**EXERCISE AIM:** Copy out every line of the records below that contains the word "with". Case counts.

**EXERCISE MATERIALS:**
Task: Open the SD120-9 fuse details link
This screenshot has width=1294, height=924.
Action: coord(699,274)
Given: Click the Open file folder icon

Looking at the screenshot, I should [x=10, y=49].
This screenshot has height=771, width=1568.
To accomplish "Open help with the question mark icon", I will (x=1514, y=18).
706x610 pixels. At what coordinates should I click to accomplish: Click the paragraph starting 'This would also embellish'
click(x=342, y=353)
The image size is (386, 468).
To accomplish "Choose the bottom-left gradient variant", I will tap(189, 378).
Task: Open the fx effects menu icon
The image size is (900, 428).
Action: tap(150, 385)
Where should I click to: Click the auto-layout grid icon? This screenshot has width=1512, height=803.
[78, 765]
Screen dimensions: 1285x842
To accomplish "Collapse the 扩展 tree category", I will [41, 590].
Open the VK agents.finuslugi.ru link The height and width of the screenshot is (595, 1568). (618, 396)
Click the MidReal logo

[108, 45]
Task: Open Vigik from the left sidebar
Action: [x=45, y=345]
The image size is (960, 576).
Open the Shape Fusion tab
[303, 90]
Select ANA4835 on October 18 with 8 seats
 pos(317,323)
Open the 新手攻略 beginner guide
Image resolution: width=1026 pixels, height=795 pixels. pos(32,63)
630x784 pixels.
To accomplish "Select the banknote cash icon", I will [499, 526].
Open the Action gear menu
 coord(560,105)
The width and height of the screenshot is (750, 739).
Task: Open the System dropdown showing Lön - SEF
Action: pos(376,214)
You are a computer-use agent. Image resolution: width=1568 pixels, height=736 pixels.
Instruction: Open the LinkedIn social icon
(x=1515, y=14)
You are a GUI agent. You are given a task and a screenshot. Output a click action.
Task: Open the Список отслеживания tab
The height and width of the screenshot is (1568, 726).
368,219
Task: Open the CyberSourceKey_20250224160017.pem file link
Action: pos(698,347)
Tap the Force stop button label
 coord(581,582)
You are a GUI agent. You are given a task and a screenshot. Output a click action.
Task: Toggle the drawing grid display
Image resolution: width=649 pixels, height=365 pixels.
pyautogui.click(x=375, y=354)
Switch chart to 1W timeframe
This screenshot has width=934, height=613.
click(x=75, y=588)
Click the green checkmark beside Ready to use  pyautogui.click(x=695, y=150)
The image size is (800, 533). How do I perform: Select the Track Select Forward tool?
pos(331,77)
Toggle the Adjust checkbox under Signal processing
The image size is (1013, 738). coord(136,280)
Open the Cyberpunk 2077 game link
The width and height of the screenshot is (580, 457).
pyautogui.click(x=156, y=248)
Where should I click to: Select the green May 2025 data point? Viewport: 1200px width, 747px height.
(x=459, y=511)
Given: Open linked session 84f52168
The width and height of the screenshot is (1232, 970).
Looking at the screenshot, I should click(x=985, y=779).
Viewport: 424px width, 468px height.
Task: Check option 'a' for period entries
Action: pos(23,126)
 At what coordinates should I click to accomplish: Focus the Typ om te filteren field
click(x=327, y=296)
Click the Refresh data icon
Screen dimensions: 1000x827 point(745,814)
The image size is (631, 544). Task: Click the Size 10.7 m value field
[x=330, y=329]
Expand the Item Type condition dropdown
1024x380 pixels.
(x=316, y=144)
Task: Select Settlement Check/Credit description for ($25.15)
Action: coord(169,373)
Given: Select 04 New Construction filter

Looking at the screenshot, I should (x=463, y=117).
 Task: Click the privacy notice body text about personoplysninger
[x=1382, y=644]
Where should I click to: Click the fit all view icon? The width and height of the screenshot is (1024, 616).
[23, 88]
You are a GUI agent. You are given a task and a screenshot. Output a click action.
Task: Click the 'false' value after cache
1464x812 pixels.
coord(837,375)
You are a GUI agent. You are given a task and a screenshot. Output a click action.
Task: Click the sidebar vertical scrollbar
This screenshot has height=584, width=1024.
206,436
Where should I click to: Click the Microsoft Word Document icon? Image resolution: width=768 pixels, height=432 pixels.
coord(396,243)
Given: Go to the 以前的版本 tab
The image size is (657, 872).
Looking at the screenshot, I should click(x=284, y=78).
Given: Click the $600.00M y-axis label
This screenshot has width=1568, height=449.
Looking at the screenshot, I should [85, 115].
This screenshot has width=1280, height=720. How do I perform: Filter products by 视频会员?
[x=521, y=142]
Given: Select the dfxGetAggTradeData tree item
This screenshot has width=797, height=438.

**OUTPUT:**
To accomplish "Open help with the question mark icon", I will (x=1514, y=18).
Select ANA4835 on October 18 with 8 seats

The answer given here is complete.